II. Was appellant's right under the fourteenth amendment to the equal protection of the laws of the State of Ohio violated when he was not brought to trial within the time period established by law in Ohio as a direct result of the action of the Ohio Supreme Court?
Brief of Petitioner-Appellant at (iv).
See note 3, supra, for the text of the questions presented
The District Court determined that the delay from September 30, 1980, the date on which the Ohio Supreme Court effectively halted the trial, until January 26, 1981, the date on which the trial finally began, is attributable to the television stations and the Ohio Supreme Court, not to either the petitioner or the prosecution. 573 F. Supp. at 499. Contrary to the apparent conclusion of the District Court that the delay caused by the Ohio Supreme Court is not attributable to the government, in Barker the Supreme Court stated that court-caused delays should be attributed to the government:
different weights should be assigned to different reasons [for delay]. A deliberate attempt to delay the trial in order to hamper the defense should be weighed heavily against the government.

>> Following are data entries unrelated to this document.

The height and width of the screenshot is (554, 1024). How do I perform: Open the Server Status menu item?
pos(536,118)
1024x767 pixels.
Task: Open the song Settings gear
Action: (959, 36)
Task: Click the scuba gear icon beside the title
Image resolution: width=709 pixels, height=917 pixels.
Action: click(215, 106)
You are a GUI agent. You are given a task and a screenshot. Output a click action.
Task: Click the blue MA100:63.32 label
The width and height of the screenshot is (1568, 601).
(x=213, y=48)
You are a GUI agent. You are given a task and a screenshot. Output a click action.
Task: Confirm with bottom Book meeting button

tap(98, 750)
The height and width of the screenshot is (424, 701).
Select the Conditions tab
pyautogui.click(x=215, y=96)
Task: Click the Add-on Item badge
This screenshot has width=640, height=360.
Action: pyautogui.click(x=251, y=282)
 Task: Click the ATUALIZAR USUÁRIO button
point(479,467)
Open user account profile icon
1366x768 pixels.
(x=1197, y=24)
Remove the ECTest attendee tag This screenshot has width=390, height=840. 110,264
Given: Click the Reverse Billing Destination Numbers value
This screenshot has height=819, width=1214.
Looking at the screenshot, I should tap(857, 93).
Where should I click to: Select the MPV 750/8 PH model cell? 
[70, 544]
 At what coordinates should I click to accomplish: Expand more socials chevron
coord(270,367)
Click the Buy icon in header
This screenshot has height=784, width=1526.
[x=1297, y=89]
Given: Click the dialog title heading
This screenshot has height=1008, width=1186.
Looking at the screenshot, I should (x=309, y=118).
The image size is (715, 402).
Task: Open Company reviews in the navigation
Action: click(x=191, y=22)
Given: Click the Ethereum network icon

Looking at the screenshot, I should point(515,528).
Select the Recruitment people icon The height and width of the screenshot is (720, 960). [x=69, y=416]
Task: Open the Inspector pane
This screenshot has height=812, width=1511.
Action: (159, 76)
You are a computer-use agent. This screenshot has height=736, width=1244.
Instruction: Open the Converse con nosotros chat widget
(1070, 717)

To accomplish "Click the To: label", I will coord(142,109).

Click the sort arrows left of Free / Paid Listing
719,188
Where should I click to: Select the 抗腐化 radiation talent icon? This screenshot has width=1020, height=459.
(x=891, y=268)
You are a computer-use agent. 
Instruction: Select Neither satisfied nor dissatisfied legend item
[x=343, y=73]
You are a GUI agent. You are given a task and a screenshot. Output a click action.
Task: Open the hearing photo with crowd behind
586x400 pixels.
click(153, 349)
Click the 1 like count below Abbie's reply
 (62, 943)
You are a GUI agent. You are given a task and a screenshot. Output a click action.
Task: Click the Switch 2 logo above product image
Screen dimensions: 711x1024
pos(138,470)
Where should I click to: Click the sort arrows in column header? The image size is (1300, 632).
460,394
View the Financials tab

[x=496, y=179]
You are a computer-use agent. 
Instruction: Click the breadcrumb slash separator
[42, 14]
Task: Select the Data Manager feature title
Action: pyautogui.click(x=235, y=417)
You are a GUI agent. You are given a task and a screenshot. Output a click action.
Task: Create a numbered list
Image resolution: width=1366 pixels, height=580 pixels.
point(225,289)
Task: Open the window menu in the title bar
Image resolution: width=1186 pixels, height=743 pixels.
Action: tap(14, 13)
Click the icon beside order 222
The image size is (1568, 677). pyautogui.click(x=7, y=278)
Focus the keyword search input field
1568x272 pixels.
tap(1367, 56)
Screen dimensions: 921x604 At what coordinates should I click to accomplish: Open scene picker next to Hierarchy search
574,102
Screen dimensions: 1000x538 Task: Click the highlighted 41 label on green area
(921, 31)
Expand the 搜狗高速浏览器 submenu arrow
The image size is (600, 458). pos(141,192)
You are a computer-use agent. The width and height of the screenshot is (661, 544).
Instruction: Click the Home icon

A more neutral reason such as negligence or overcrowded courts should be weighed less heavily but nevertheless should be considered since the ultimate responsibility for such circumstances must rest with the government rather than with the defense.
407 U.S. at 531, 92 S. Ct. at 2192 (emphasis added) (footnote omitted). The delay occasioned by the television stations' petition to the Ohio Supreme Court and that court's failure or refusal to expedite that proceeding is, in this context, analogous to delay occasioned by overcrowded courts: although the delay does not emanate from direct action by the prosecutor's office it is nonetheless chargeable to the government because it results from a de facto state policy that inevitably results in delay. The lack of diligence of state courts, as well as federal courts, is as detrimental to defendants as is the indifference of prosecutors. The state must bear responsibility for its courts as well as its prosecutors.